Fiber in unprocessed foods is an integral part of the food structure – or the food matrix, as it is called. And an intact food matrix slows the speed with which we consume calories. For example, it takes us much longer to chew an entire orange with its intact food matrix than to gobble up the calorie equivalent of the orange juice.
An interesting message from this and other studies seems to be that to regulate caloric intake, we need to maintain the food structure, such as the natural food matrix of unprocessed foods.

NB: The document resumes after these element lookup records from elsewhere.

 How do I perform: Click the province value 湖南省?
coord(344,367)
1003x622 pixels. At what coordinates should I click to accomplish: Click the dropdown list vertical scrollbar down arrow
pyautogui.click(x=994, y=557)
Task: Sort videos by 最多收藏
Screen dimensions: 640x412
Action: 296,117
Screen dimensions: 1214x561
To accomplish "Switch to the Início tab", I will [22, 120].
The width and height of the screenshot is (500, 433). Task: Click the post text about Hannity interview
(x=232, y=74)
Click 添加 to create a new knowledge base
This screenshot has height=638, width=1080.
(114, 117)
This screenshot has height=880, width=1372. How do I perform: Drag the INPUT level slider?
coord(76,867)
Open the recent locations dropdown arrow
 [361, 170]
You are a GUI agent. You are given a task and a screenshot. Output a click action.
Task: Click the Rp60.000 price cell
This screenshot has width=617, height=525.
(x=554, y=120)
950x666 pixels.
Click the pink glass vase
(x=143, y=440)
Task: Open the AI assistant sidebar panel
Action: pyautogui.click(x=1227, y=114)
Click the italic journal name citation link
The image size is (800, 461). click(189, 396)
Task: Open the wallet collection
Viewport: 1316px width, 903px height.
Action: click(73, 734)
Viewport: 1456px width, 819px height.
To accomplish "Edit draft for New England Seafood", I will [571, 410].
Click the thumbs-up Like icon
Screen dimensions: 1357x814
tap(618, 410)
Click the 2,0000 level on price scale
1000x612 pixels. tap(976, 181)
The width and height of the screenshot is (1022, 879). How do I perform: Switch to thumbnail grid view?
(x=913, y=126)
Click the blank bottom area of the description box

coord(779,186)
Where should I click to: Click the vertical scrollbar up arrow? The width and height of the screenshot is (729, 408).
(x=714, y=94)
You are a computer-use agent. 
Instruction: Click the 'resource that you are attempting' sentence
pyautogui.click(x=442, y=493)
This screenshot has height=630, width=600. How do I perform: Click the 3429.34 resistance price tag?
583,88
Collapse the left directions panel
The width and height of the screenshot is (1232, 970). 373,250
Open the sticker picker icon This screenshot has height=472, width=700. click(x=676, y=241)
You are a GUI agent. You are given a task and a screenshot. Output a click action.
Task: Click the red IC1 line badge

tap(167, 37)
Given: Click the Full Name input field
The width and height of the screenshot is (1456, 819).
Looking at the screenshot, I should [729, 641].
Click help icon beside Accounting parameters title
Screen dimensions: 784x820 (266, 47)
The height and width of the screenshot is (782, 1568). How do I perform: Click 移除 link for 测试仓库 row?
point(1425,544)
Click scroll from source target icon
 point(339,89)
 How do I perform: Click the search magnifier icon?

This forces us to eat more slowly, which leaves time for the satiety mechanisms of the body to activate it before having eaten too much. This mechanism does not work with ultra-processed foods because the food matrix is lost during manufacturing.
Finding time for a meal consisting of unprocessed foods eaten slowly can be a real challenge for many. But the importance of seated meals is an approach vigorously defended in some countries, such as France, where a succession of small dishes ensures a more serene and pleasant food.
And this can also be an important antidote for weight gain caused by taking a quick meal of ultra-processed foods.
Richard Hoffman, Lecturer in Nutritional Biochemistry, University of Hertfordshire
This article is republished from The Conversation under a Creative Commons license. Read the original article.